TASK DIRECTIONS:
From the records below, print exactly the lines starting at the one containing "Where should I click to: Tap" and ending at the one containing "You are a computer-use agent. This", ends included, and nothing else.
*** SOURCE DATA ***
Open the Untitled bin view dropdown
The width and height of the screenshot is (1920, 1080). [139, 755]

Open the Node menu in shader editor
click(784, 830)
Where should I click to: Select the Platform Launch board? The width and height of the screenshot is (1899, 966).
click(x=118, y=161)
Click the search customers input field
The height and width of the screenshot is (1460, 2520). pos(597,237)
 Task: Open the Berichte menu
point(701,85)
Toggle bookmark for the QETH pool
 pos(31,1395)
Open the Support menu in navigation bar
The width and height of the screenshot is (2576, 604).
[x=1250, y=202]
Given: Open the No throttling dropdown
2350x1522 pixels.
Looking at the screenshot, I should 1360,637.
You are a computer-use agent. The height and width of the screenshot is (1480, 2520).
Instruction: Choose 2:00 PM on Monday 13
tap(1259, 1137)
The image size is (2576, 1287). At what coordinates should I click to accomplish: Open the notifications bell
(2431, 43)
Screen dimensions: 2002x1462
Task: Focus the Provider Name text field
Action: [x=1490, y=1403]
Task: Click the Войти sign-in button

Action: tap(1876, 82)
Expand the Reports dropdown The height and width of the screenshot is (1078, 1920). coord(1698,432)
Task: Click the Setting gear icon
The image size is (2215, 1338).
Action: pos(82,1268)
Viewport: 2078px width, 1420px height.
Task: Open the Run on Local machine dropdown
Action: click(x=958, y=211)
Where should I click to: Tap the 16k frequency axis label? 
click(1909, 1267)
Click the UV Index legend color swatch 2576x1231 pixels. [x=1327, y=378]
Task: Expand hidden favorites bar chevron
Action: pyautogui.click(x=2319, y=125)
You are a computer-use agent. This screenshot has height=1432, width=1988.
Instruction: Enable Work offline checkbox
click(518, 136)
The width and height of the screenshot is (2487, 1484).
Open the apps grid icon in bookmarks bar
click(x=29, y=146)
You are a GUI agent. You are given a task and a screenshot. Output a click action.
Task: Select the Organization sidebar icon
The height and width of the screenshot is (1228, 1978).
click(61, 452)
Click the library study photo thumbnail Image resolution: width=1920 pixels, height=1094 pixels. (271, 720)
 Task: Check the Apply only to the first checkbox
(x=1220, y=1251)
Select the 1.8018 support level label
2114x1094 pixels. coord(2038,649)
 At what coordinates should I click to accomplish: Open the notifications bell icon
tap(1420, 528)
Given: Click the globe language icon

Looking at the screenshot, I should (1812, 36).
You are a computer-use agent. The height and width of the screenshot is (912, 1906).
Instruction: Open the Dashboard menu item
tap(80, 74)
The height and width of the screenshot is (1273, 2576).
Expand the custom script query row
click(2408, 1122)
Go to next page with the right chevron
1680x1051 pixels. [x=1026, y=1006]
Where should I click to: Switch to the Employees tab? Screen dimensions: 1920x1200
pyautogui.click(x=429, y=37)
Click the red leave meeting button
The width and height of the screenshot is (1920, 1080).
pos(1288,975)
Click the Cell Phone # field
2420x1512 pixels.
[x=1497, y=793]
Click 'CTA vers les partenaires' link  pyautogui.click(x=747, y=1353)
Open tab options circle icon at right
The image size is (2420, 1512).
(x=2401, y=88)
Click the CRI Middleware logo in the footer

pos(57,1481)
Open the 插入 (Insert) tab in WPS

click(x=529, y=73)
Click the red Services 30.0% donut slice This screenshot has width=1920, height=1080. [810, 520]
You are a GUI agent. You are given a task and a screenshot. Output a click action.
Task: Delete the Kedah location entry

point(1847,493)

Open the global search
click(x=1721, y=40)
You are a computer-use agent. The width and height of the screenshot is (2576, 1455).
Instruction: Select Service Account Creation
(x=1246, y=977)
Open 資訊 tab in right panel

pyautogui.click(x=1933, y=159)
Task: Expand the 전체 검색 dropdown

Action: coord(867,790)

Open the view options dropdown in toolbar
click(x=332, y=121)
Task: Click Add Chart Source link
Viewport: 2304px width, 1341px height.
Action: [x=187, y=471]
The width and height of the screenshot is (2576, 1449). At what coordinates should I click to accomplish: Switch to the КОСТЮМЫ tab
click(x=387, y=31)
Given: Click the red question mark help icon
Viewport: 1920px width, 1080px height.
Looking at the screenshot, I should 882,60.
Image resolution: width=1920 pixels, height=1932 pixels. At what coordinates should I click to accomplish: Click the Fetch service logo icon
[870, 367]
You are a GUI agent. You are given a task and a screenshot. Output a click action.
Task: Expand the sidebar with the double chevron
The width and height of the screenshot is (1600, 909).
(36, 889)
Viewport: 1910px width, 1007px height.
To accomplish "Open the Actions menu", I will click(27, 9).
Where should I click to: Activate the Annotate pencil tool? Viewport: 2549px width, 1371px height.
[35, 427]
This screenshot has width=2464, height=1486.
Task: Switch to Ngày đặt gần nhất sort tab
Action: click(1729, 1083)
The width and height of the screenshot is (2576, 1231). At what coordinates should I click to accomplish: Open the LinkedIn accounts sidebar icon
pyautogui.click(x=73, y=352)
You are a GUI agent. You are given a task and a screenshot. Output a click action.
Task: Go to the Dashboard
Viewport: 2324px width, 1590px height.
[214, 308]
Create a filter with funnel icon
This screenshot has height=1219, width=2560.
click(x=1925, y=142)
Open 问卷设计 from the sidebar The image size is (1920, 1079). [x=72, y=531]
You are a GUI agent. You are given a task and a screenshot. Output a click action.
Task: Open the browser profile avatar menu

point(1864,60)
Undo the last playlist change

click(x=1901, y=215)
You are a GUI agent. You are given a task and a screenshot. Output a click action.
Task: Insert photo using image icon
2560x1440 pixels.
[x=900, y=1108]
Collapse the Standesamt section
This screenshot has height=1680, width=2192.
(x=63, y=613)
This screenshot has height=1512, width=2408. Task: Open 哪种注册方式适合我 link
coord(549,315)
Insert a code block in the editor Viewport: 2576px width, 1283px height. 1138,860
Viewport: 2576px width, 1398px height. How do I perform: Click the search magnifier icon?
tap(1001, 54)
*** End of SOURCE DATA ***
SOLUTION FOR THIS PROBLEM:
Where should I click to: Tap the 16k frequency axis label? 
click(1909, 1267)
Click the UV Index legend color swatch 2576x1231 pixels. [x=1327, y=378]
Task: Expand hidden favorites bar chevron
Action: pyautogui.click(x=2319, y=125)
You are a computer-use agent. This screenshot has height=1432, width=1988.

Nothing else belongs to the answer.